Some of the confusion lies in the fact that other standards and other requirements would establish the need for tight shutoff, but that need is not a functional requirement of the SIF, and thus should not be documented as such. The most common example is fuel gas shutoff valves on fired equipment. For the SIF of high pressure causing the fuel gas valve (or valves) to close, there is frequently a specification of tight shutoff as a functional safety requirement. While tight shutoff should be specified, it is NOT a functional safety requirement. For the SIF under discussion, whether the shutoff is Class VI or Class III, the process will move to a safe state with respect to the hazard that the SIF is intended to protect against. The need for tight shutoff is independent of the action of the SIF. The need for tight shutoff, which is stipulated in standards like NFPA 86 for boilers, is based on the need to prevent slow leakage of gas into the firebox through closed shutoff valves while the fired device is not in service. While this requirement is valid, it is not a functional safety requirement of the SIF, and should not be treated as such. Otherwise, the tightness of shutoff would need to be established at every functional test of the SIF, and failure of the valve to be tightly shutoff would be considered a failure on demand of the SIF.

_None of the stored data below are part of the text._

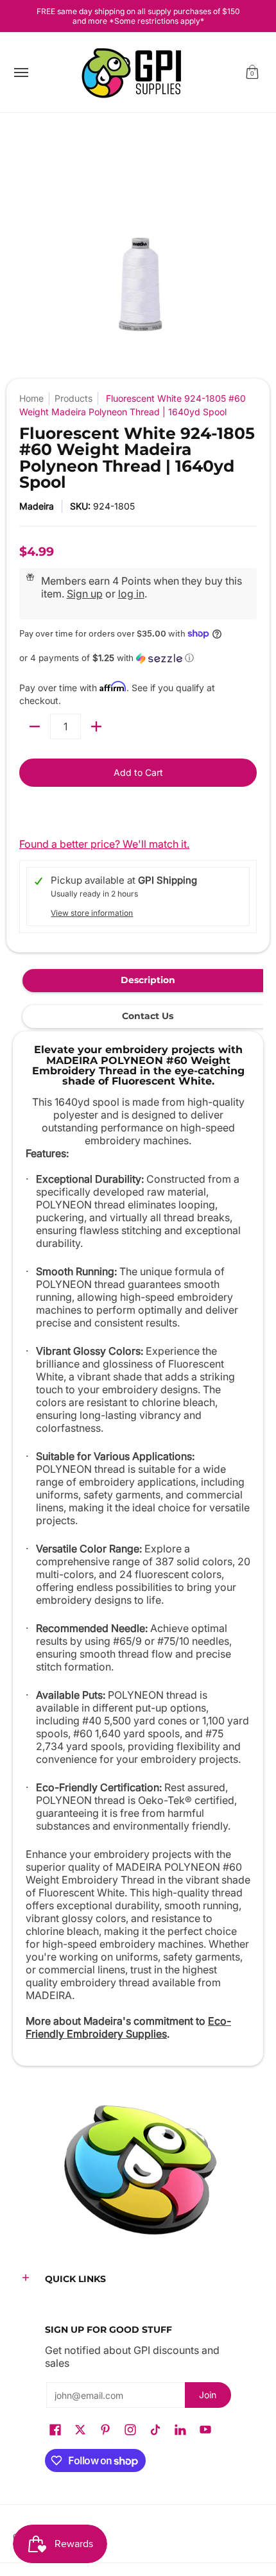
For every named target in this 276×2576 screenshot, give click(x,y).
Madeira (36, 506)
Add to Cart (138, 772)
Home (31, 398)
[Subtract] (34, 726)
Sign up (85, 593)
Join (207, 2394)
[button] (252, 72)
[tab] (147, 980)
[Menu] (20, 72)
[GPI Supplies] (134, 72)
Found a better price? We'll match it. (104, 843)
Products (73, 398)
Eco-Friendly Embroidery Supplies (128, 2027)
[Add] (96, 726)
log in (131, 593)
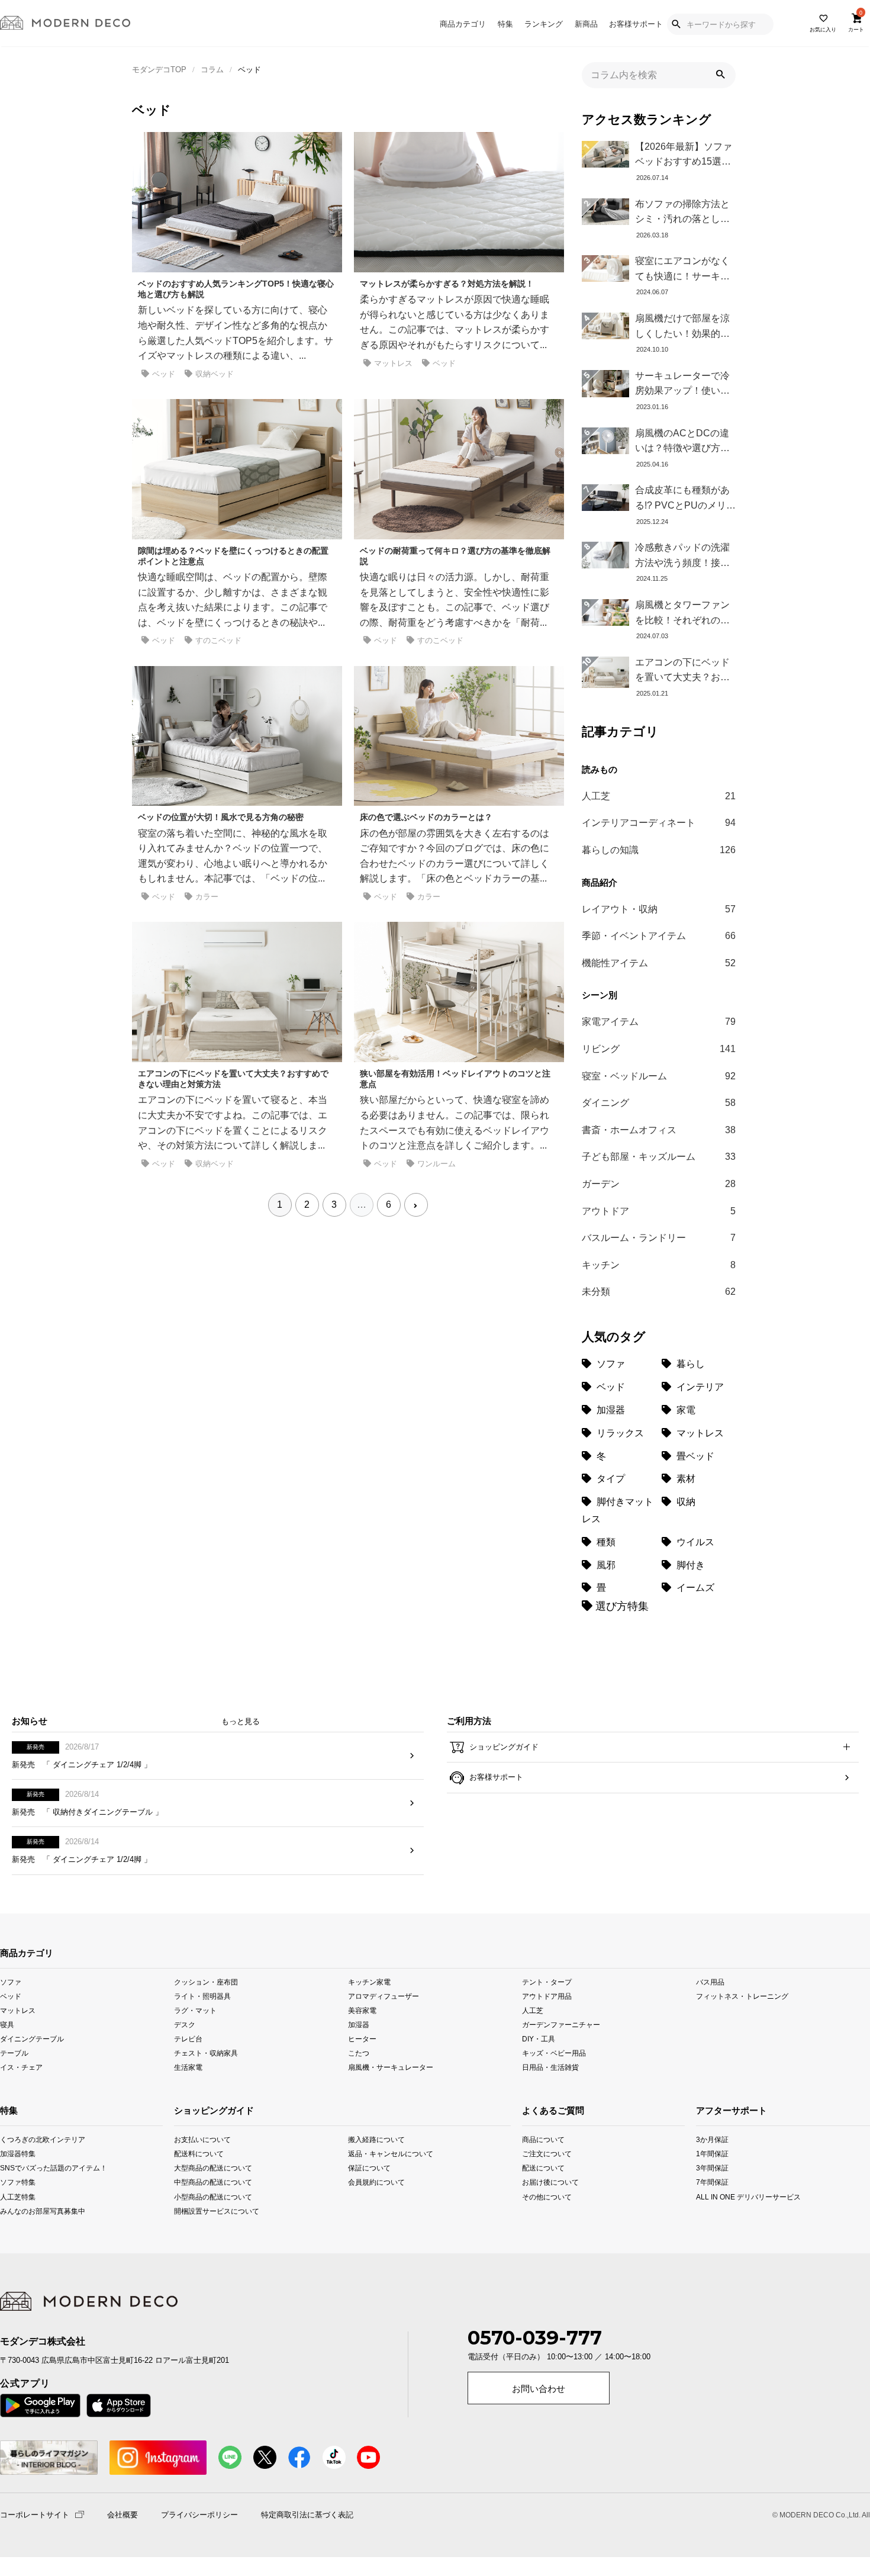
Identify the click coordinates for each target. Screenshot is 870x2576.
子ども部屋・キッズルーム (659, 1157)
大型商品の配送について (209, 2168)
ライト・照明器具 (202, 1996)
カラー (206, 896)
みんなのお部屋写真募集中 (16, 2210)
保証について (369, 2168)
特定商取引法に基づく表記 (307, 2515)
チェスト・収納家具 (206, 2053)
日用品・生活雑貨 (550, 2067)
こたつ (358, 2053)
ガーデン (659, 1184)
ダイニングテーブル (32, 2038)
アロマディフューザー (383, 1996)
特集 (505, 24)
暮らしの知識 (659, 850)
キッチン (659, 1265)
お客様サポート (636, 24)
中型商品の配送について (209, 2182)
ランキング (543, 24)
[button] (720, 75)
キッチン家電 (369, 1982)
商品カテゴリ (463, 24)
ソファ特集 (16, 2182)
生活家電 (188, 2067)
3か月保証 (712, 2139)
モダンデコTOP (159, 69)
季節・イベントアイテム (659, 936)
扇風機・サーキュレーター (390, 2067)
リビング (659, 1049)
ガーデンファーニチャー (561, 2024)
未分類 (659, 1292)
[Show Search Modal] (676, 24)
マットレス (393, 363)
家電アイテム (659, 1022)
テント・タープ (547, 1982)
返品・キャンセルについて (383, 2153)
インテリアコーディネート (659, 823)
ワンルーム (436, 1163)
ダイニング (659, 1103)
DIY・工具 (538, 2038)
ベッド (163, 373)
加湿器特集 (16, 2153)
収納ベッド (214, 373)
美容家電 (362, 2010)
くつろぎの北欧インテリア (16, 2139)
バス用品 (710, 1982)
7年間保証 (712, 2182)
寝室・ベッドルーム (659, 1076)
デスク (184, 2024)
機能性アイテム (659, 963)
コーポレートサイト (34, 2514)
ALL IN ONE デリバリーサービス (713, 2196)
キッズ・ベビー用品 (554, 2053)
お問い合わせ (538, 2389)
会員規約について (376, 2182)
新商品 (586, 24)
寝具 (7, 2024)
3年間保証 (712, 2168)
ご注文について (538, 2153)
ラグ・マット (195, 2010)
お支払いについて (202, 2139)
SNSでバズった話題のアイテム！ (16, 2168)
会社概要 (122, 2515)
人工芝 (659, 796)
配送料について (199, 2153)
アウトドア (659, 1211)
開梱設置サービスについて (209, 2210)
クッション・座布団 (206, 1982)
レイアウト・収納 (659, 909)
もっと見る (240, 1721)
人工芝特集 (16, 2196)
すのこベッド (218, 640)
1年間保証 (712, 2153)
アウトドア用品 (547, 1996)
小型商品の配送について (209, 2196)
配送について (538, 2168)
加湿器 (358, 2024)
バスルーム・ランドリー (659, 1238)
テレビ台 (188, 2038)
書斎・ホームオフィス (659, 1130)
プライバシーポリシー (199, 2515)
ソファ (10, 1982)
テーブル (14, 2053)
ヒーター (362, 2038)
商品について (538, 2139)
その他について (538, 2196)
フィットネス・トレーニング (742, 1996)
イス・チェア (21, 2067)
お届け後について (538, 2182)
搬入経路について (376, 2139)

While the valve specification should indeed include the requirement for tight shutoff, it should be clear that this is not a functional safety requirement. I.e., this requirement does not need to be achieved in order for the SIF to achieve a safe state on demand. I would recommend that in the safety requirements specifications section for final elements, two fields are available. They should be:
Target Leakage Rate ______________
Achieved Leakage Rate Required to Achieve Safe State: Yes__ No__
In this way the engineer can clearly define what the design attributes of the valve need to be without overspecifying the testing requirements and the pass fail criteria for functional testing.